* _Exercise description_: Down to the last line, retype the records below exactly and skip the pictures.

* _Input records_:

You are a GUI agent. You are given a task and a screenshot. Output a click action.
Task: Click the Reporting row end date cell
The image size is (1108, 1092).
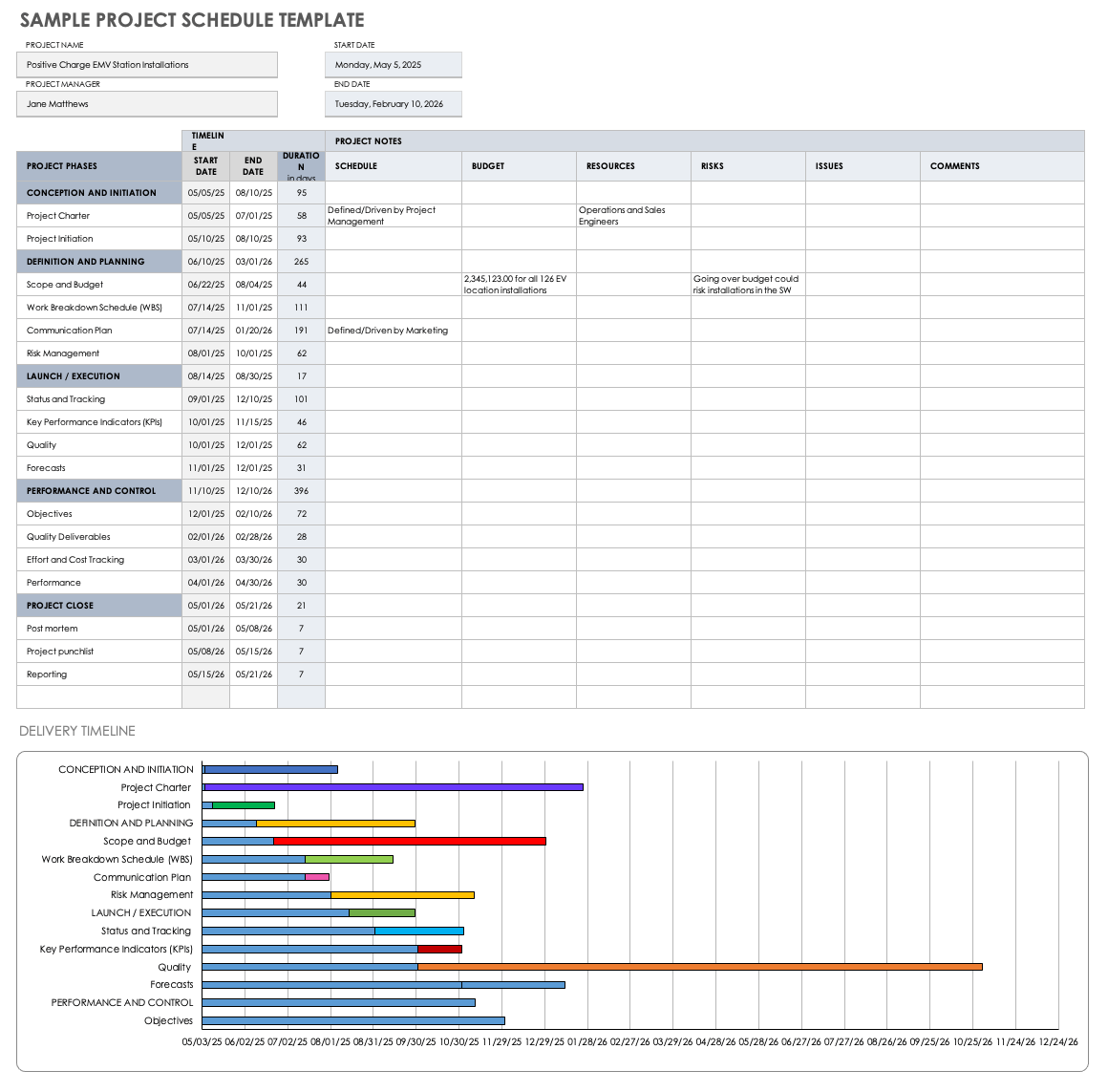point(252,674)
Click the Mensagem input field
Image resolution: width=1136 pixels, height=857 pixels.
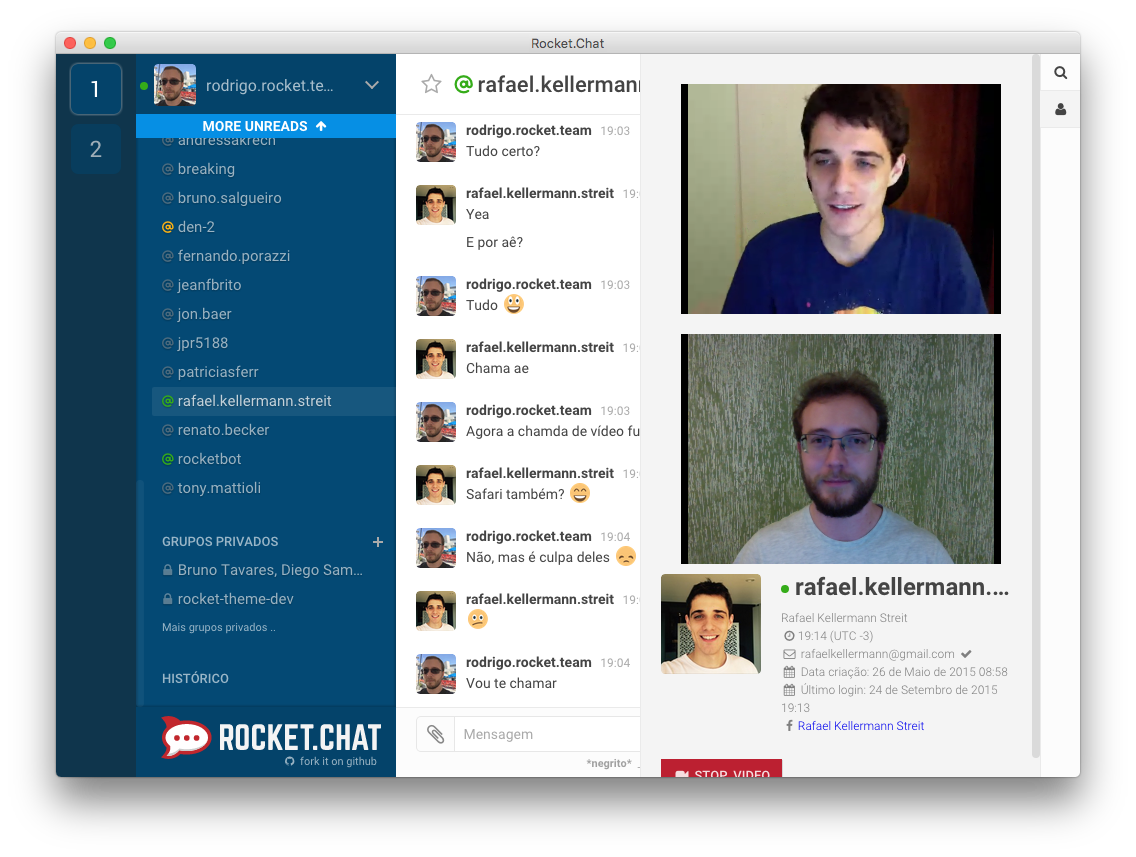point(547,734)
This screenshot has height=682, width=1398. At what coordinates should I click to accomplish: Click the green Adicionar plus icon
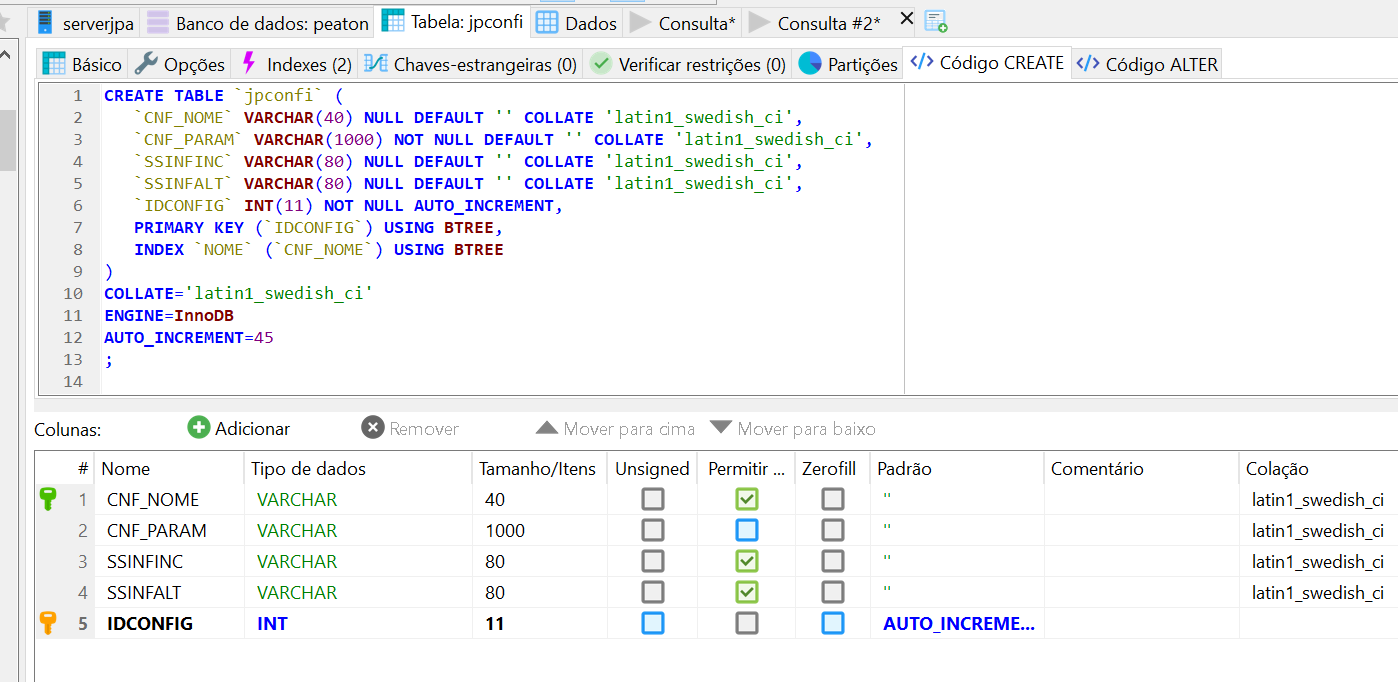[x=199, y=428]
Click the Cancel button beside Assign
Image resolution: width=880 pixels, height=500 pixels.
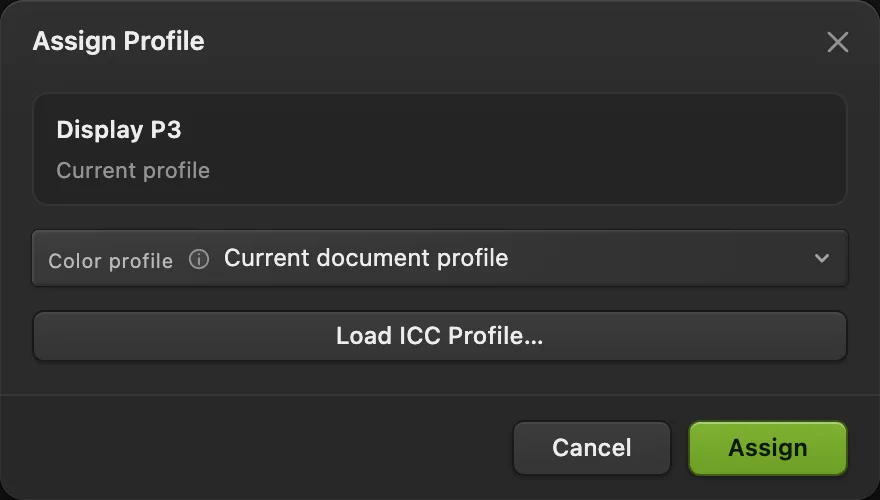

* _Task answer_:
You are a GUI agent. You are given a task and a screenshot. Output a click action.
Task: Click the Reporting row end date cell
The image size is (1108, 1092).
point(252,674)
Click the Mensagem input field
Image resolution: width=1136 pixels, height=857 pixels.
point(547,734)
This screenshot has height=682, width=1398. At what coordinates should I click to accomplish: Click the green Adicionar plus icon
[x=199, y=428]
Click the Cancel button beside Assign
Image resolution: width=880 pixels, height=500 pixels.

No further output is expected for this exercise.